[Stored entries]

━━━━

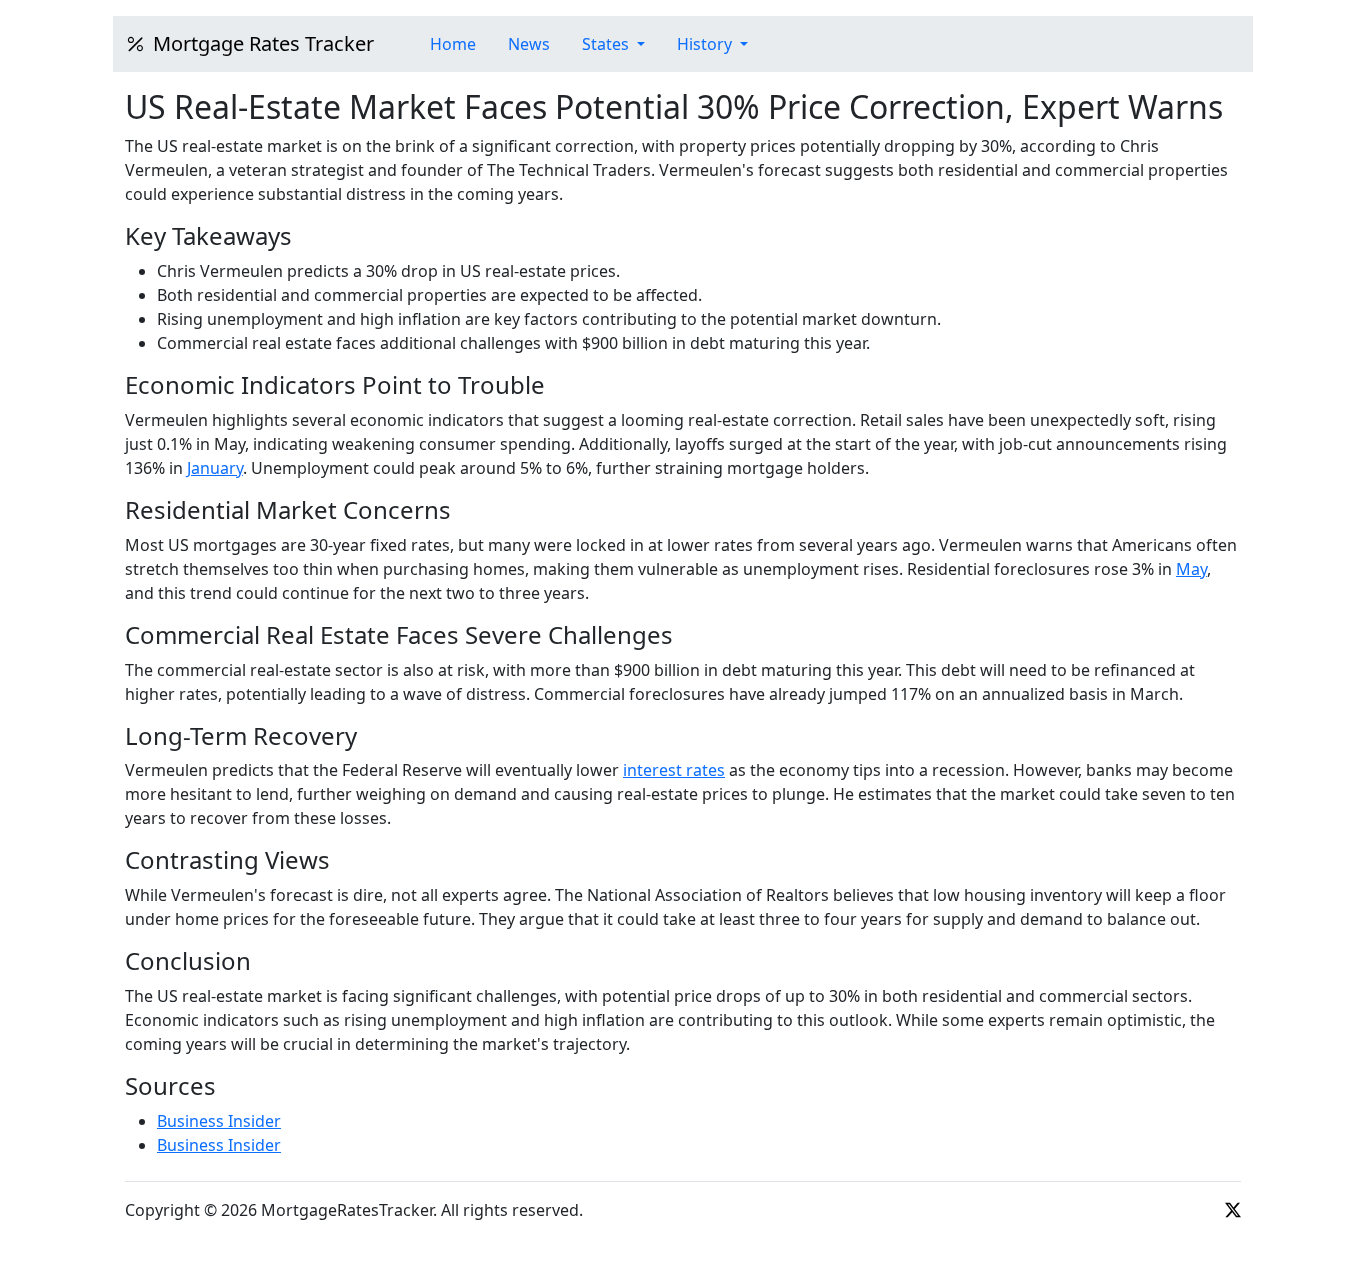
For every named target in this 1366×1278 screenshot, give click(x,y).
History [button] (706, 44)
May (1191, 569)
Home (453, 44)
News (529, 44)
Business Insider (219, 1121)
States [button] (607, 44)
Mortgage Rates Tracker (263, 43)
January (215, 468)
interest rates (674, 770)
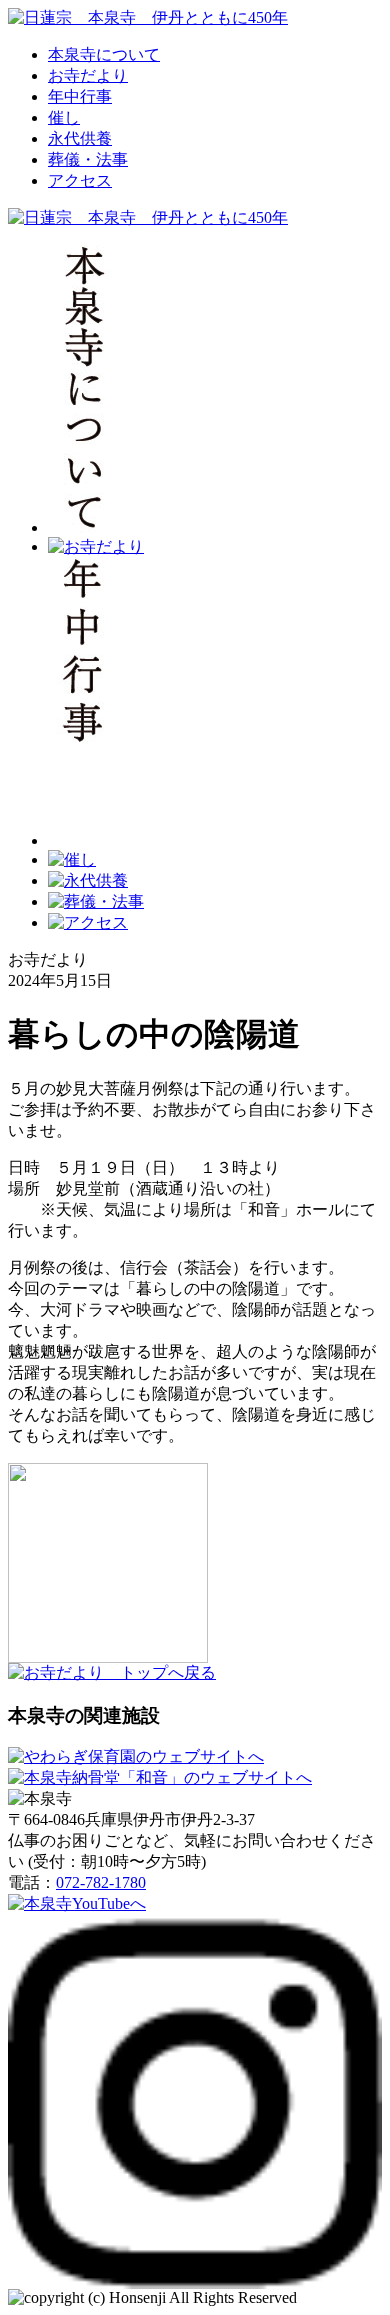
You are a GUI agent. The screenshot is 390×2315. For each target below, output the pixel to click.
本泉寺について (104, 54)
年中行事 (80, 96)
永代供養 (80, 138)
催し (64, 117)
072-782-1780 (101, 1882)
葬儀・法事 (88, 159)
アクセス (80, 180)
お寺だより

━━━━

• [What to produce]: Print every line above exactly as given, but not the pictures.

• [Answer to this exercise]:
For every named target in this 1366×1278 screenshot, give click(x,y).
History [button] (706, 44)
May (1191, 569)
Home (453, 44)
News (529, 44)
Business Insider (219, 1121)
States [button] (607, 44)
Mortgage Rates Tracker (263, 43)
January (215, 468)
interest rates (674, 770)
You are a GUI agent. The screenshot is 390×2315. For each target below, output the pixel to click.
本泉寺について (104, 54)
年中行事 (80, 96)
永代供養 (80, 138)
催し (64, 117)
072-782-1780 (101, 1882)
葬儀・法事 (88, 159)
アクセス (80, 180)
お寺だより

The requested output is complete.